I didn't get the + operation on types until he compared it to C's union. I don't know why he didn't appeal to the logical operations "and" and "or" for * and +, because that's what finally made them click and be consistent for me. For example, you can read int * int as "A type with an int and an int," and you can read int + int as "A type with an int on the left or an int on the right."

The links to the papers by Conor McBride are broken, but you can find them here: http://strictlypositive.org/publications.html


There's a parallelism all the way through (Tuple, Either), (*, +), (and, or), and (intersect, union) depending on the language you want to use and the underlying objects they're operating on.

Each is a (blurry) picture of algebraic ring structure.


It's important to remember that + is a little different from a C union in that it's automatically tagged, which C unions are not. If you have int+int in a functional language, you always know which arm was chosen. If you have a union of two ints in C you have to add a third boolean field yourself to keep track of which one is active.


Yeah it's definitely helpful to think of it that way.

Raw data —
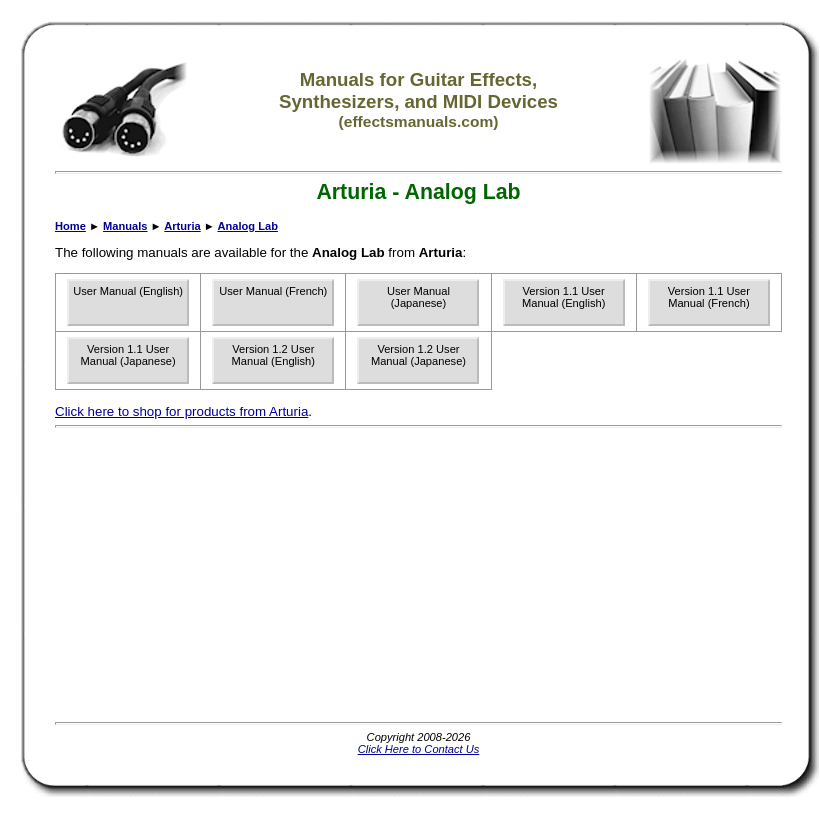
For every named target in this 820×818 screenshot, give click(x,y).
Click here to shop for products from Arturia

Stated task 1 —
Answer these from the comment thread on sum and product types, one line each:
(a) How can int * int be read?
(b) At what address can Conor McBride's papers be found?
(c) What must you add yourself to a C union of two ints to track which one is active?
Stated task 2 —
Does the comment thread on sum and product types support each statement? Answer yes or no for each, quoting the words that decide it.
(a) C unions are automatically tagged.
(b) The links to Conor McBride's papers work.
(c) With int+int in a functional language, you always know which arm was chosen.
Stated task 3 — Extend the comment thread on sum and product types with another comment after its last one.

Task response 1 —
(a) As "A type with an int and an int."
(b) http://strictlypositive.org/publications.html
(c) A third boolean field.

Task response 2 —
(a) No: "it's automatically tagged, which C unions are not."
(b) No: "The links to the papers by Conor McBride are broken"
(c) Yes: "If you have int+int in a functional language, you always know which arm was chosen."

Task response 3 —
I usually relate it to sets. Types are sets of possible objects, "+" indicates set-based union, and "*" is just the Cartesian product of the types.


"+" isn't set union. If it was, int+int would just be int. The extra tag distinguishes it. Raw unions in C are like set union though.


Right, it's a tagged union. I mean conceptually. You still end up with the same domain of objects as a union. The tag just tells you which domain you're object is in. (Or which side rather, since the domains can intersect.)


This is a great explanation of algebraic datatypes!

The notion of one-hole context, its connection to differentiation, and its application to zippers is really interesting stuff. Another (much more detailed) discussion of it can be found here: http://en.wikibooks.org/wiki/Haskell/Zippers


Agreed, the "if this looks like a derivative it's because it is" punchline made my jaw drop. I <i>never</i> expected to see calculus show up when discussing ADT's and mutation.

The notion is so contrary to the way I'm used to thinking about programming and yet so appropriate given that mutation is change and a derivative describes the rate of change.

I want some more!


"A true hero, Theseus chose Haskell as the language..." LOL!